■ **Exercise details**
Find each line below where the word "icon" occurs, and copy it.

■ **Records for this exercise**
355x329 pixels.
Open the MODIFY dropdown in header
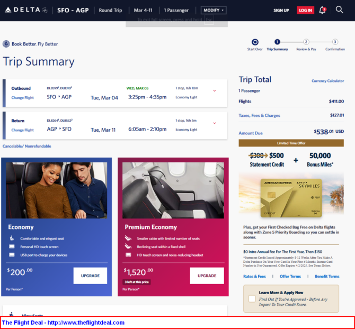pyautogui.click(x=214, y=10)
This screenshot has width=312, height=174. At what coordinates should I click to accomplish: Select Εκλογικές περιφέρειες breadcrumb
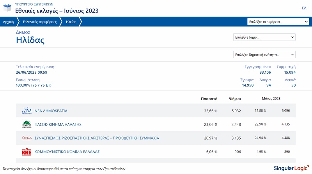(39, 22)
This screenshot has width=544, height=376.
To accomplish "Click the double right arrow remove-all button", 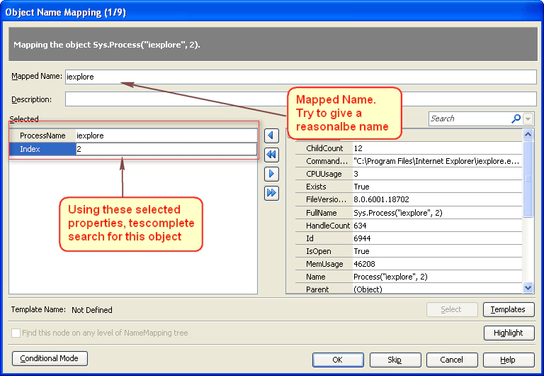I will 271,193.
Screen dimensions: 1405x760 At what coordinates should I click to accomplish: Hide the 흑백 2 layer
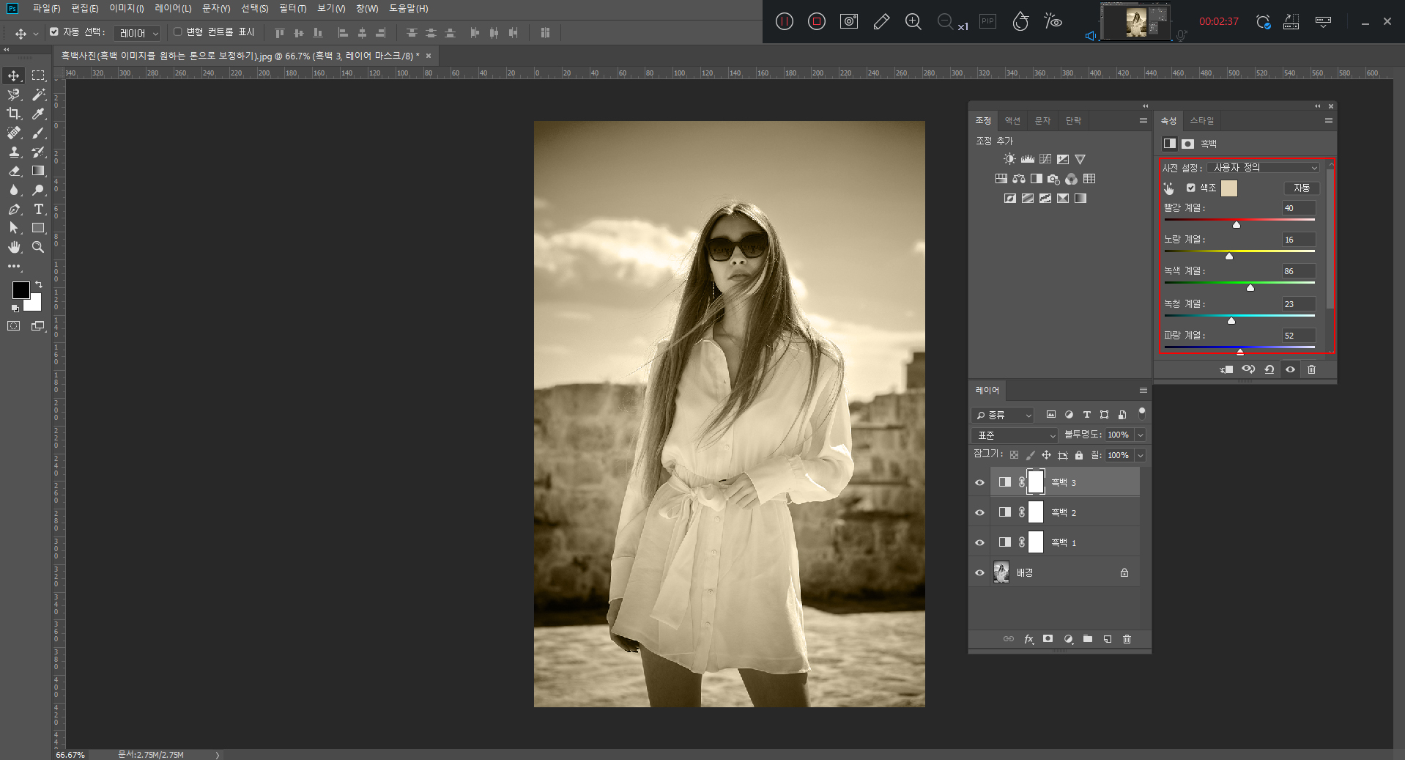click(x=979, y=512)
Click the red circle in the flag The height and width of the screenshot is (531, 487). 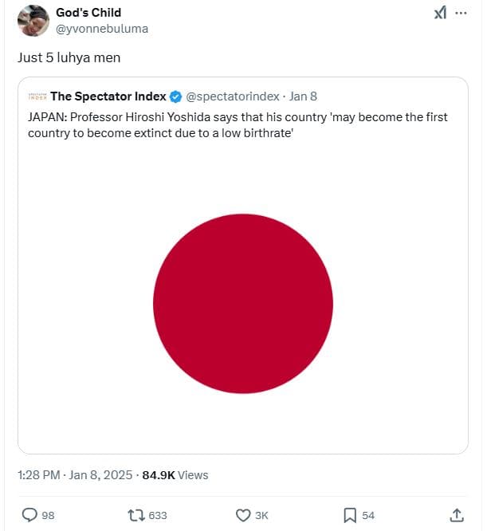243,304
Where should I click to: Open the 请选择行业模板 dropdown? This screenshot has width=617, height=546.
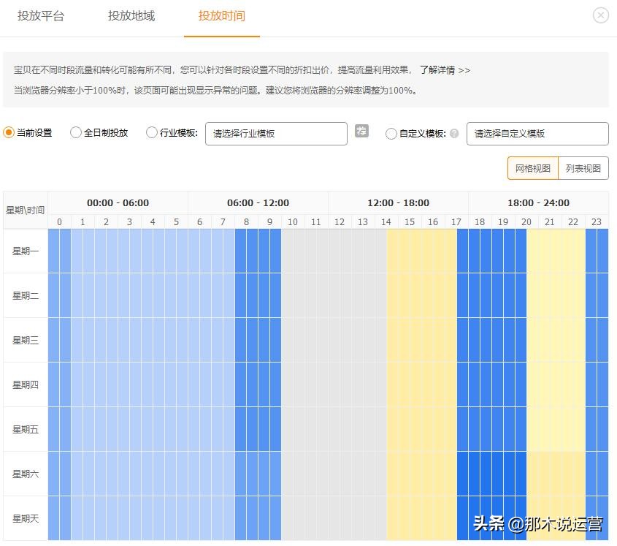(x=276, y=133)
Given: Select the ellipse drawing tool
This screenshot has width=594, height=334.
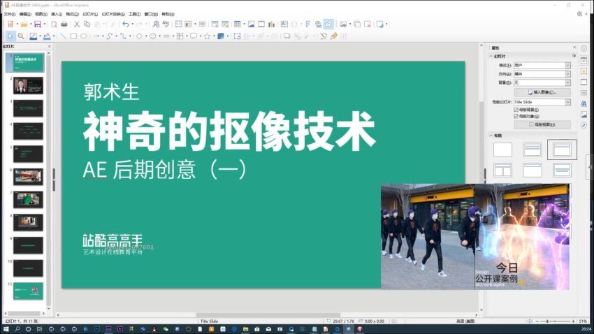Looking at the screenshot, I should pos(84,36).
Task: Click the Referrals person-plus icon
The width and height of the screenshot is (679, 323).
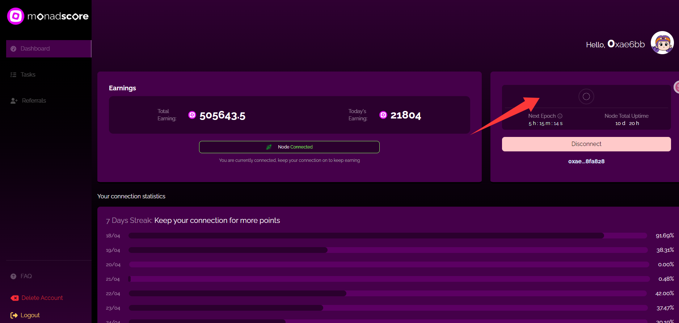Action: [14, 101]
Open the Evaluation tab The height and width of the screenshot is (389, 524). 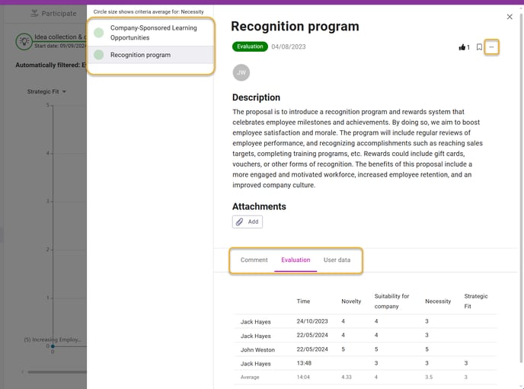tap(296, 260)
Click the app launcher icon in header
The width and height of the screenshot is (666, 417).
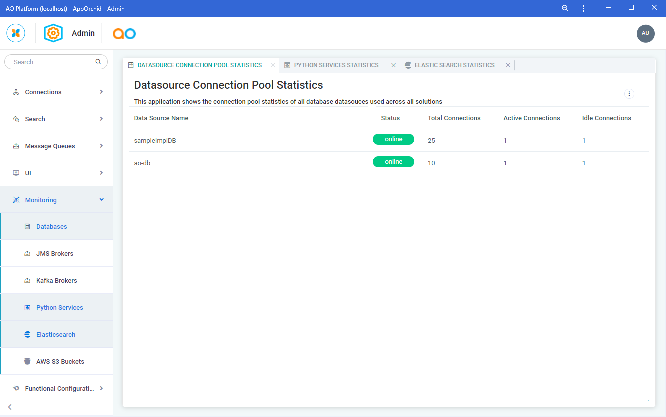(16, 33)
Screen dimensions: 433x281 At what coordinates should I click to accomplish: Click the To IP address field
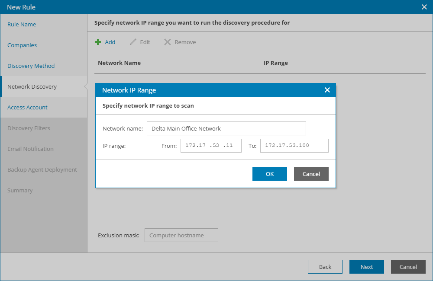294,146
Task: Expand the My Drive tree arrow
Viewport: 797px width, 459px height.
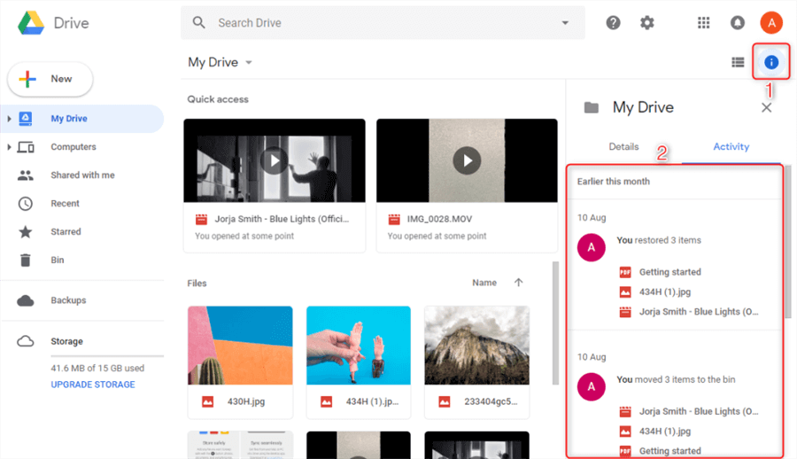Action: coord(9,119)
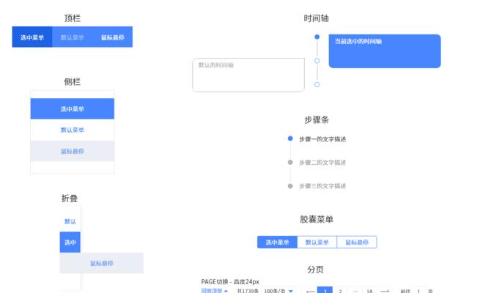Expand the 默认 item in the fold menu
Screen dimensions: 502x293
click(x=70, y=221)
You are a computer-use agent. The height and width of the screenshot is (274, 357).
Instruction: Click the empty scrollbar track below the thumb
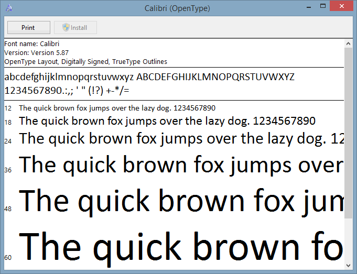348,241
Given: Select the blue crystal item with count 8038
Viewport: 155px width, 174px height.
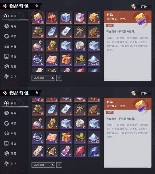Looking at the screenshot, I should tap(94, 151).
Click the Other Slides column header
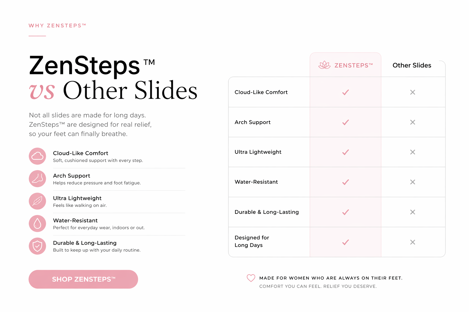This screenshot has width=469, height=312. (412, 65)
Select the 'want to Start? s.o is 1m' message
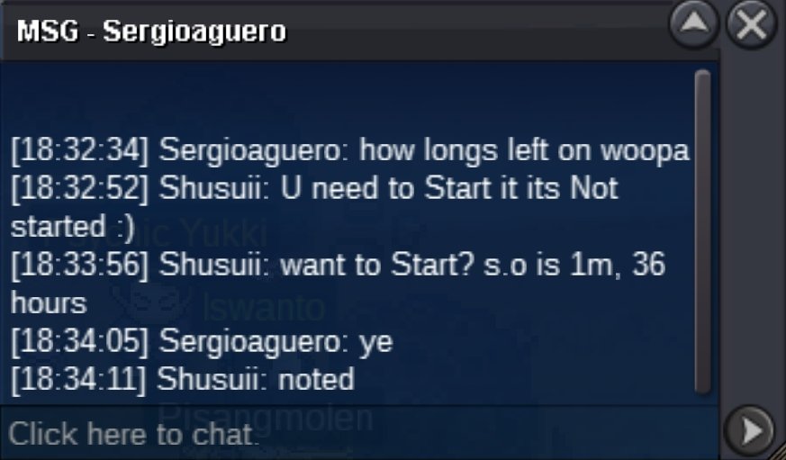This screenshot has height=460, width=786. [x=338, y=284]
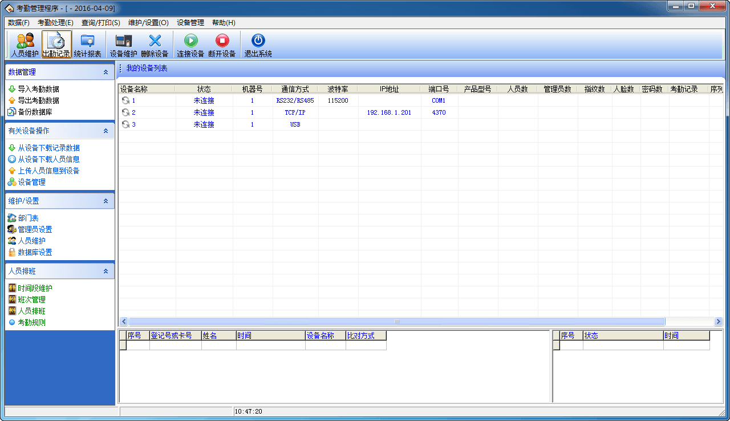
Task: Collapse the 维护/设置 section
Action: (x=106, y=201)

■ **Solution to the problem**
Task: Click the Referrals person-plus icon
Click the app launcher icon in header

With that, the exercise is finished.